__WORK INSTRUCTIONS__
The full set of entries is to be returned word for word.
MATERIAL FOR THIS EXERCISE Start Marker
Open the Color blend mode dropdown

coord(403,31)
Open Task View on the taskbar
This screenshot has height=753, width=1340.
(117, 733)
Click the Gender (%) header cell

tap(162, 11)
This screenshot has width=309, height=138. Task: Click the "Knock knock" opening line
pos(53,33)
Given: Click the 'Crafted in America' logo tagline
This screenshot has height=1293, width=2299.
MATERIAL FOR THIS EXERCISE End Marker
__ANSWER SECTION__
Open the Color blend mode dropdown

coord(403,31)
Open Task View on the taskbar
This screenshot has height=753, width=1340.
(117, 733)
Click the Gender (%) header cell

tap(162, 11)
This screenshot has width=309, height=138. Task: Click the "Knock knock" opening line
pos(53,33)
Given: Click the 'Crafted in America' logo tagline
This screenshot has height=1293, width=2299.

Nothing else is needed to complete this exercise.